The use of artificial intelligence is exploding around the world, but the technology’s language models are primarily trained in English, leaving many speakers of other languages behind.

Stanford researchers gave a popular A.I. chatbot a language test.

They asked the bot in Vietnamese to write a traditional poem in the form known as “song thất lục bát” that follows a pattern of lines made up of seven, seven, six, then eight words. When the bot spit out an answer, it wrote a poem, but didn’t follow the format.

The team tried a different prompt, asking what the proper Vietnamese word was for a mother’s younger brother, and it responded with the words for a father’s younger and older siblings.
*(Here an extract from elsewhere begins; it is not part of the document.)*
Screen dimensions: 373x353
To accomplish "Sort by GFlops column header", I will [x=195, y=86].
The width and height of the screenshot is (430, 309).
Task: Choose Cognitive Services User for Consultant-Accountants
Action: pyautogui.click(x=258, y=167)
These flaws are not unique to Claude 3.5, the chatbot by the artificial intelligence company Anthropic that the researchers queried, but they illustrate some of the ways in which artificial intelligence can get language outside of standard American English wrong.

While the use of A.I. has exploded in the West, much of the rest of the world has been left out of the conversation since most of the technology is trained in English. A.I. experts worry that the language gap could exacerbate technological inequities, and that it could leave many regions and cultures behind.

A delay of access to good technology of even a few years, “can potentially lead to a few decades of economic delay,” said Sang Truong, a Ph.D. candidate at the Stanford Artificial Intelligence Laboratory at Stanford University on the team that built and tested a Vietnamese language model against others.

The tests his team ran found that A.I. tools across the board could get facts and diction wrong when working with Vietnamese, likely because it is a “low-resource” language by industry standards, which means that there aren’t sufficient data sets and content available online for the A.I. model to learn from.